One of the few non-sucky bits was Lord of the Rings, which I got at 10 as a gift from a family friend. Guy who gave it to me was different - the locals thought of him as a hippie, and maybe he was. But he was also shrewd and odd and funny, full of answers with a lot of spin and truths other adults wouldn't cop to.
I didn't know the dude at all, really, and yet he saw me floundering, I guess, and gave me something he thought might help - The Lord of the Rings, just out of the blue. The world went all technicolor for me with those books. I read them and read them, the usual story.
That's not all, though. A then a couple later, he contacted me (now 14) - would I like a Middle-Earth game? I rode my bike over immediately. It was the full 'War of the Ring' game from SPI. He'd bought it in a moment of enthusiasm, only to later read the rules and realize there was no shot in hell of getting anyone to play this with him in our tiny Indiana town.
But he didn't read the rules right away, and here's where it gets to transcendent levels of sweetness: He'd taken the six or eight paper hex-maps you were supposed to tape together on your table, and he'd mounted it to 3/4-inch corkboard using rolls of translucent film. The thing was about five feet square, weighed about 20 pounds. Clearly loot of limitless value.
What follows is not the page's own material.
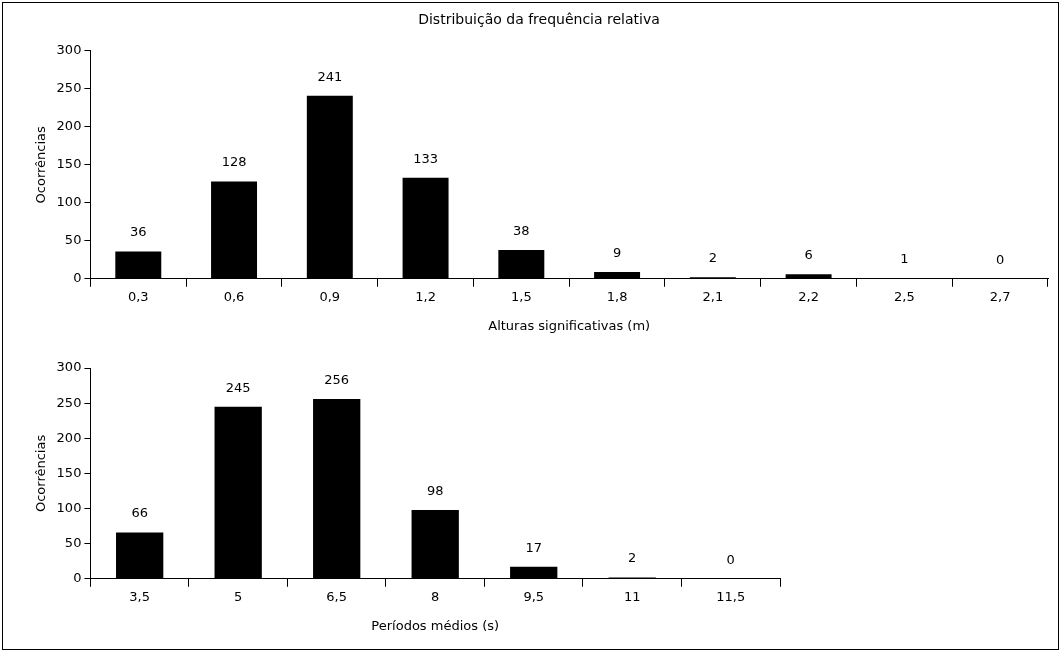 Image resolution: width=1063 pixels, height=654 pixels. What do you see at coordinates (731, 596) in the screenshot?
I see `x-tick-label: 11,5` at bounding box center [731, 596].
Now imagine this mounted on 3/4-inch corkboard, laminated, and irradiated from a chunk of pure Awesomium, and you'll get an idea what Kratz gave me. An astonishing gift. I wish I still had it. |
And deep! That game was old-school in its viciousness; I particularly remember drawing a palantir at the wrong time and just setting the game back up. I haven't read the rules in a generation, and have no idea how they've aged. I do remember a vast number of special cases and exceptions, most of which were super sweet.
One of the criticisms of Ameritrash board games (of which War of the Ring is an early example) is that, to fit with a theme, they tend to railroad one toward the strategies employed in the theme - which, in the case of WotR, meant that the West could win on a ring-dunk but never through another method. I don't remember WotR doing that at all; the West won every way imaginable, and their losses weren't all the same either - corrupted ring-bearer, Saruman rising, blowing too many resources on trying to raise the northern dwarf armies, etc., etc.
So, what? It's clear I love this game. I love other games too - notably roleplaying games - and in certain corners of this Intarweb thingy, folks have painted millions of electrons sharing their recollections of great rpgs past and thinking hard about teh Awesome contained within. We've called it the Old School Renaissance, but it's really a front in the DIY War: We insist on making our own Awesome, thank you very much, and further insist on just sharing that stuff around as widely as possible.
So here, today, I propose a new front in the DIY War: A renaissance for these amazing, dense, baroque combo war/strategy games. The marketplace says simplify - I say complexify, densify, baroquify and make lovely. More Awesome required. Let's get to it.